At Hull University, for example, the last building occupation by students (in protest, that is) was in 1986. Only pounds 1,000 of the union's pounds 500,000 budget is allocated to political campaigning. The rest, according to Tom Watson, president of Hull University Students' Union, is administered by the union's finance committee with a thirst for profit matched only by its taste for Tetley bitter.

Last term, for instance, the committee spent pounds 5,000 on nothing more extreme than a crowd-control barrier for concerts. Leasing arrangements will ensure the barrier pays for itself within 18 months. Thereafter, any surplus will go into the union's capital fund, along with profits from union shops, bars, pool tables and launderettes. Running a 7,400-strong union with 71 staff is, after all, a serious business.

Mr Watson says: 'Student unions seem to be the ideological bugbear of the Conservative Party, taken down from the mantelpiece every few years and the dust blown off. But their perception of what we do does not dovetail with reality. This is not some hot- bed of revolutionary socialism.'

Alan Fowlie, the university's administrative secretary, who acts as the chief link between university and union, agrees: 'There's been a recognition that attrition and abrasion are unproductive. The hallmark in Hull is collaboration between the university and the union, which has borne fruit in a number of activities.'

Five years ago the union took over control of the sports centre from the university. The union argued that the loss-making centre was failing to deliver an adequate service. Within three years, the union had reversed the deficit, employed a professional leisure manager and secured finance for a fitness suite and health spa. The centre now has 300 outside members, who pay pounds 60 a year, while staff pay commercial rates to use facilities.

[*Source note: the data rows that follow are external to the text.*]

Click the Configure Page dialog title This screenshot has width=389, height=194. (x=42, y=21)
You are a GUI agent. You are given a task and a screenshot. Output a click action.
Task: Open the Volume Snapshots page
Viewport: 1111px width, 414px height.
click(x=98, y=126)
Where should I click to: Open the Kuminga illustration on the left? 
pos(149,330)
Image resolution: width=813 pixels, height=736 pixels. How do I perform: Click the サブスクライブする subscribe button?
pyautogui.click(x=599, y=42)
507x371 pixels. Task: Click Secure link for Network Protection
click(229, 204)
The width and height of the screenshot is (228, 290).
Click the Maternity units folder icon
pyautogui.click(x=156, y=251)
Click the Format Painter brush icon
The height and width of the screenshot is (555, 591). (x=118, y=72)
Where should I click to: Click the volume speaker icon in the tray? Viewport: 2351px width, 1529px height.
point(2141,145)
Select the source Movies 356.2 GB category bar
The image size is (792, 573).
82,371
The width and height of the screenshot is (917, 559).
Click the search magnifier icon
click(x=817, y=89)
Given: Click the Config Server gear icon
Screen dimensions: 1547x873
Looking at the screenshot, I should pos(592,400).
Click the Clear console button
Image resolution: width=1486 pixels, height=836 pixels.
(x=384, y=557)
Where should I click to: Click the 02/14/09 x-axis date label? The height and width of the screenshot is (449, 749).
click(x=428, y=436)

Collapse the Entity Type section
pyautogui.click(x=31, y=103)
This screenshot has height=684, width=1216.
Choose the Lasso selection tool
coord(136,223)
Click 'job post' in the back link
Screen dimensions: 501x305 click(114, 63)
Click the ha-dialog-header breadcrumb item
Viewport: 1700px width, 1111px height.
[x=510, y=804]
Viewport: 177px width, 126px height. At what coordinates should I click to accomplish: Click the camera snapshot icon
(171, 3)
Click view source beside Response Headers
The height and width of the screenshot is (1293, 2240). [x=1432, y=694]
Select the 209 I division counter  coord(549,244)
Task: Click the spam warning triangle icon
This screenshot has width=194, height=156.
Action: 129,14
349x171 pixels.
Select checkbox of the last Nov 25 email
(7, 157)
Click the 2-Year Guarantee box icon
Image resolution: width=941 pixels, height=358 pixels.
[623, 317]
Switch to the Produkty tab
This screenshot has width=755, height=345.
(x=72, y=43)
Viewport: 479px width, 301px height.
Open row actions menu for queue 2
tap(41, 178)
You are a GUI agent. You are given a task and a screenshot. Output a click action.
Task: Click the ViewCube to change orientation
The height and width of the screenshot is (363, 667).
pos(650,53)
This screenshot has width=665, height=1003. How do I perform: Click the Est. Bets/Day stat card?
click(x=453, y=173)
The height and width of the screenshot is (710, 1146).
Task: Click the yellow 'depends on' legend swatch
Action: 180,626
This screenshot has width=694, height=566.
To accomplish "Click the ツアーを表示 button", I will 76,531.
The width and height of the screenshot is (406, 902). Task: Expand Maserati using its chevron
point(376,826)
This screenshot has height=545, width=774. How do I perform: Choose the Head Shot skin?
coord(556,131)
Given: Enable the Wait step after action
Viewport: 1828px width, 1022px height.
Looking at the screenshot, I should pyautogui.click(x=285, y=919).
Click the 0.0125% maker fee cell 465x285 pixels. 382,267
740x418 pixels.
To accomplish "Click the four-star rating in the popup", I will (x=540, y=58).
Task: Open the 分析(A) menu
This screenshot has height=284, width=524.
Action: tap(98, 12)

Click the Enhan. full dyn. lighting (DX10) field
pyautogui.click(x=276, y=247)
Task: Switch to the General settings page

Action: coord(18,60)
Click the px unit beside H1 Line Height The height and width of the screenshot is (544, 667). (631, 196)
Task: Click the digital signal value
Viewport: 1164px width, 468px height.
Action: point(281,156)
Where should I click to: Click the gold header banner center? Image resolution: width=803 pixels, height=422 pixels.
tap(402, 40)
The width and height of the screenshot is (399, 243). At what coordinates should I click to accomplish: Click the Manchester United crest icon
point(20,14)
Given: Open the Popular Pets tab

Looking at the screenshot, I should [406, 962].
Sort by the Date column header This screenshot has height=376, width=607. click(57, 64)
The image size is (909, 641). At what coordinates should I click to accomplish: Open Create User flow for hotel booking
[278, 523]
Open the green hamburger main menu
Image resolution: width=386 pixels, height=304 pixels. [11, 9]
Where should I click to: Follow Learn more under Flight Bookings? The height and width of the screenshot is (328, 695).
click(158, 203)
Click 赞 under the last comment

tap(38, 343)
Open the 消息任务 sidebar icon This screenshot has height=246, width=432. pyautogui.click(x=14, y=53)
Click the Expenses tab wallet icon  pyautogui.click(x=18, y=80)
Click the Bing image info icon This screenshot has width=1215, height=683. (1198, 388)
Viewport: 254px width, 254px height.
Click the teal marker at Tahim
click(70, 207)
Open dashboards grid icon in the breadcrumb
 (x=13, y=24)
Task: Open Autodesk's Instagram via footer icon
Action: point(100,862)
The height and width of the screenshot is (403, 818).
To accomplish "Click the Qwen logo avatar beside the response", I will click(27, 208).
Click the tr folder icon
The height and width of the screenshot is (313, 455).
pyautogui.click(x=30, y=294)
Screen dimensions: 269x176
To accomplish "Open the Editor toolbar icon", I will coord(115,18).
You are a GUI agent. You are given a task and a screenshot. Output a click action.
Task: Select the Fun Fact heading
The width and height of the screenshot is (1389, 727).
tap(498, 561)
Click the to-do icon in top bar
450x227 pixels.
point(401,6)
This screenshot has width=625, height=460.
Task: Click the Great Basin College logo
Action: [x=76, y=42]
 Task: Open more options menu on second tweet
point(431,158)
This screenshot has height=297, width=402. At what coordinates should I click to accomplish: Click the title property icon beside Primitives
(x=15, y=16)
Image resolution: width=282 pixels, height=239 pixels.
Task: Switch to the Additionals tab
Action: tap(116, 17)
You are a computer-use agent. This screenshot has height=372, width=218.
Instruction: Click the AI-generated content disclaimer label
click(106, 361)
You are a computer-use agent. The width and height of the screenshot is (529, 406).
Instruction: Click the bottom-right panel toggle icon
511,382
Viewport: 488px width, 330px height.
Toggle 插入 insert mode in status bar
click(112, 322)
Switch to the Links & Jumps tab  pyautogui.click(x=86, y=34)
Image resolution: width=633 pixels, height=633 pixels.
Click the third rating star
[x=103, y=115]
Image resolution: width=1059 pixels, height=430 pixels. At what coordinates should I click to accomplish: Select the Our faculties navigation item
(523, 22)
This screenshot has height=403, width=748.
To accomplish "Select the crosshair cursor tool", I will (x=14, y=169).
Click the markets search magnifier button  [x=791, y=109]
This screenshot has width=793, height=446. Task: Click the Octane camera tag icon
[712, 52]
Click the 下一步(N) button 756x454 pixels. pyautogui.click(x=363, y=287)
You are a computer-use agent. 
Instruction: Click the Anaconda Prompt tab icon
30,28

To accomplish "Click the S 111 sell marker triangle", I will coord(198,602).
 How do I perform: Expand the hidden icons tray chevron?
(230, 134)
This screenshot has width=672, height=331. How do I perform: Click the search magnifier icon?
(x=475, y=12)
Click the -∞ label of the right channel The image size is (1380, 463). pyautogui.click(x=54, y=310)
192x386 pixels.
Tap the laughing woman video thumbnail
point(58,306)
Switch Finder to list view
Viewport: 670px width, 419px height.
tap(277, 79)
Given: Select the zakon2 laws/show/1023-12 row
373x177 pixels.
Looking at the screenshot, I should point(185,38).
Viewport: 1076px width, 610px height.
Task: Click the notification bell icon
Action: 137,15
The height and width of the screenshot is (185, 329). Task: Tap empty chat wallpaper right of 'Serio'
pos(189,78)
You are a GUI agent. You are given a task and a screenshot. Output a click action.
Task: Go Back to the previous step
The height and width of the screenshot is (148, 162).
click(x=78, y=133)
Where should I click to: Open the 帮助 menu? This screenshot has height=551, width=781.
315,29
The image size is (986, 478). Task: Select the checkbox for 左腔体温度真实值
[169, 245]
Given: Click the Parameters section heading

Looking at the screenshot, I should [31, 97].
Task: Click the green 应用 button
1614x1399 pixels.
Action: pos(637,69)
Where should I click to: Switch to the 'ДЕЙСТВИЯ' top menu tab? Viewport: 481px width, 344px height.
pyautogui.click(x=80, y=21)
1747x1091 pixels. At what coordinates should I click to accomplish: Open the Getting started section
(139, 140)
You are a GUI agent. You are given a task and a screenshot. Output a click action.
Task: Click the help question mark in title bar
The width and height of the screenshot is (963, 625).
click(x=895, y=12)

Without the public funding, Mr Watson argues, the union would be forced to charge students prohibitive rates to use the centre. 'Many students would be precluded from a lot of activities. Equipment would become shoddy, because we couldn't keep up with the capital depreciation. It would eventually close.'

Equally under threat could be the union-run creche, which receives pounds 25,000 in public subsidy a year through the university and last year made it into the Good Nursery Guide. 'For an increasing number of single parents, the nursery is the difference between entering higher education and not,' Mr Watson says.

But it is the ending of the union's community care programme that Mr Watson fears most. The Student Community Action Group has grown over 20 years from one project - planting a herb garden for an elderly couple - to 37. These range from play schemes for children with behavioural and emotional problems to soup kitchens for the homeless, and a decorating service for old people.

About 1,000 students are involved in the programme, making it Humberside's largest voluntary organisation. It is the biggest student community action group in the country, and last November earned a Queen's Anniversary Trust Gold Award, one of the highest accolades in voluntary work.

Were either this work or the union's other charitable activities deemed non-core, they would be ineligible for public money. 'More than 20 years of student involvement in the community would be wiped out completely,' Mr Watson says. 'We must be one of the most cost-effective community groups in the country, but we still need some funding to cover our administrative, organisational and transport requirements.'

The union has employed a professional lobbying consultancy to argue its case at Westminster. It has compiled a database to target receptive MPs and sent out briefing packs on its community care projects. Last month members sat through a full presentation at the Commons. Yet another student protest, yes, but not a banner or occupied building in sight.